EXCERPTED DATA: Begin

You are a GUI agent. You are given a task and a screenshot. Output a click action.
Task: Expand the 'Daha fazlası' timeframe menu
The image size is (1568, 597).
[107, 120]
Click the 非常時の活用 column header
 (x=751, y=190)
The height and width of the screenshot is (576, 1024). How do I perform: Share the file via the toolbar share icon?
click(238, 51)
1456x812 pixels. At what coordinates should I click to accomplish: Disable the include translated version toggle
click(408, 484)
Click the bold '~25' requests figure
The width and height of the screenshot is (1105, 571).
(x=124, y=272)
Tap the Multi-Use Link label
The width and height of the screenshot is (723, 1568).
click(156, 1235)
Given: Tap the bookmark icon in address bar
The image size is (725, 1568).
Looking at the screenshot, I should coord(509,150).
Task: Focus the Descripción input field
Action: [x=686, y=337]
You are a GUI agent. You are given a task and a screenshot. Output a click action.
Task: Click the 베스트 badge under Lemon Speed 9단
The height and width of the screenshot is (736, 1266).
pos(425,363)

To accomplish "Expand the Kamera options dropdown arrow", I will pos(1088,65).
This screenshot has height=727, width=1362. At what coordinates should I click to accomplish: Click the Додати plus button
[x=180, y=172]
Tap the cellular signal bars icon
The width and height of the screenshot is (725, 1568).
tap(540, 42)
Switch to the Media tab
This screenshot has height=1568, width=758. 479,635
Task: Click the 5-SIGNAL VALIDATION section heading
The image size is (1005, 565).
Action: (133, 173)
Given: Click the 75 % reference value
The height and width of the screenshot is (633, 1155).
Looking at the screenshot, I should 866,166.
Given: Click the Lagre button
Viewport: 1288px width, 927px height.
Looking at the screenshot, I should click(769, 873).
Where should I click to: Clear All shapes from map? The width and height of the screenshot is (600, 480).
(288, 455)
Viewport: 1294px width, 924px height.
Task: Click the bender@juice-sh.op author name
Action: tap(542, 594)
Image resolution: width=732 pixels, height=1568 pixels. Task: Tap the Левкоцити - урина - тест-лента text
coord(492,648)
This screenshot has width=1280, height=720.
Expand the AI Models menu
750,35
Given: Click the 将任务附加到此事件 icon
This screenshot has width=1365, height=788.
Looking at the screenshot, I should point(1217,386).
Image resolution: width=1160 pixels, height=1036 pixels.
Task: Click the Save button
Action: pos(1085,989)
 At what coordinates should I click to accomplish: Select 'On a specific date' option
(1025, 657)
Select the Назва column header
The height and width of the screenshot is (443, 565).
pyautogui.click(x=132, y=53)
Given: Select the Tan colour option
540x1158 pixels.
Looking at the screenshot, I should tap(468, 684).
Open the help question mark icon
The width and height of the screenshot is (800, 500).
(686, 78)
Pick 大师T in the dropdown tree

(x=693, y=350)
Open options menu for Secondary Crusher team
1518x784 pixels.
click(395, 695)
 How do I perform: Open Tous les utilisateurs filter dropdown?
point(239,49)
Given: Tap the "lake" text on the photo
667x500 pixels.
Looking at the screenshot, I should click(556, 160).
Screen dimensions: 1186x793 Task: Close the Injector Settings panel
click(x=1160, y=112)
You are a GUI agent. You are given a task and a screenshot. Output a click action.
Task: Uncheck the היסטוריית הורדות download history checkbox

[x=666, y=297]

EXCERPTED DATA: End

EXERCISE PROMPT
Extract each line from the entries above that contains the string "options".

EXPECTED ANSWER
To accomplish "Expand the Kamera options dropdown arrow", I will pos(1088,65).
Open options menu for Secondary Crusher team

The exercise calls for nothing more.